INPUT MATERIAL >>
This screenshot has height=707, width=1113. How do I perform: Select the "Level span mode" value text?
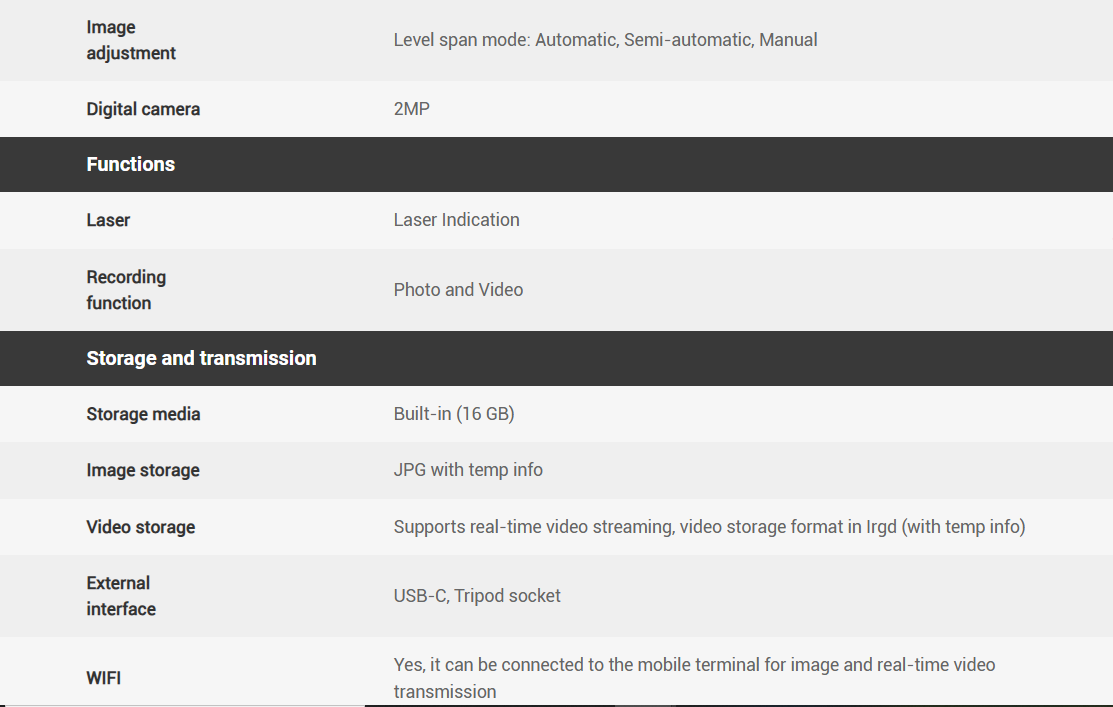click(605, 40)
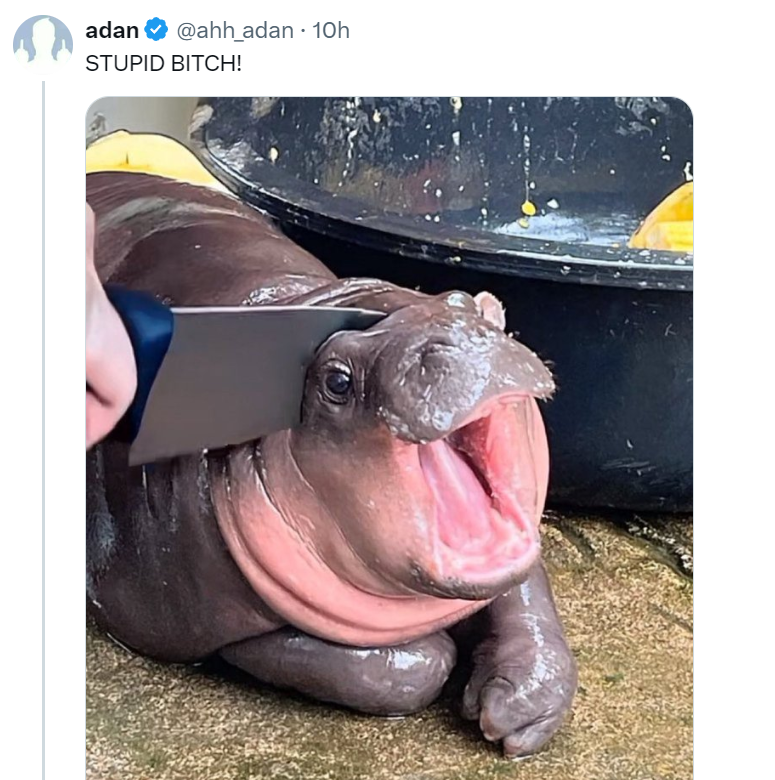The image size is (775, 780).
Task: Click the vertical thread connector line
Action: click(x=44, y=430)
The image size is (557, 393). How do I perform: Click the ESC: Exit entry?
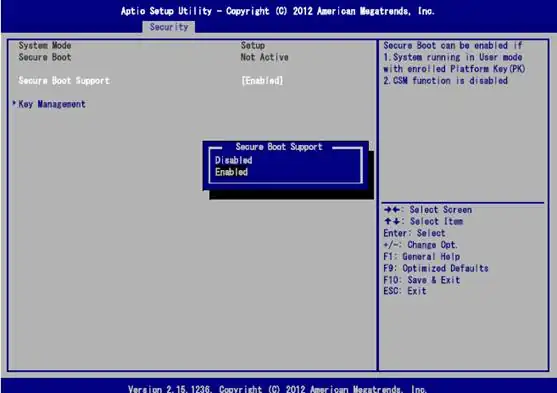[405, 291]
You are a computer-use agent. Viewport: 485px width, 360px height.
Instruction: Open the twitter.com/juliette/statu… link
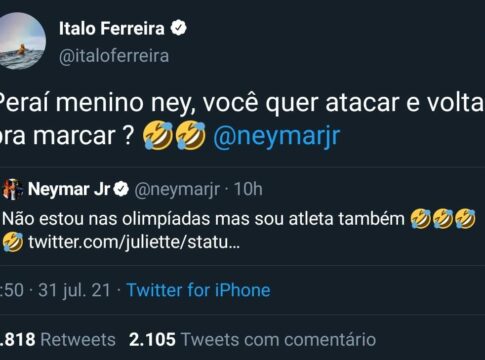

PROBLEM DESCRIPTION >>
From the line with "The image size is (557, 393)." to the last line above, restate each line word for word, but skip the pictures.

RESULT OF THIS TASK >>
The image size is (557, 393). How do I perform: Click the ESC: Exit entry?
[405, 291]
You are a computer-use agent. Viewport: 485px width, 360px height.
Instruction: Open the twitter.com/juliette/statu… link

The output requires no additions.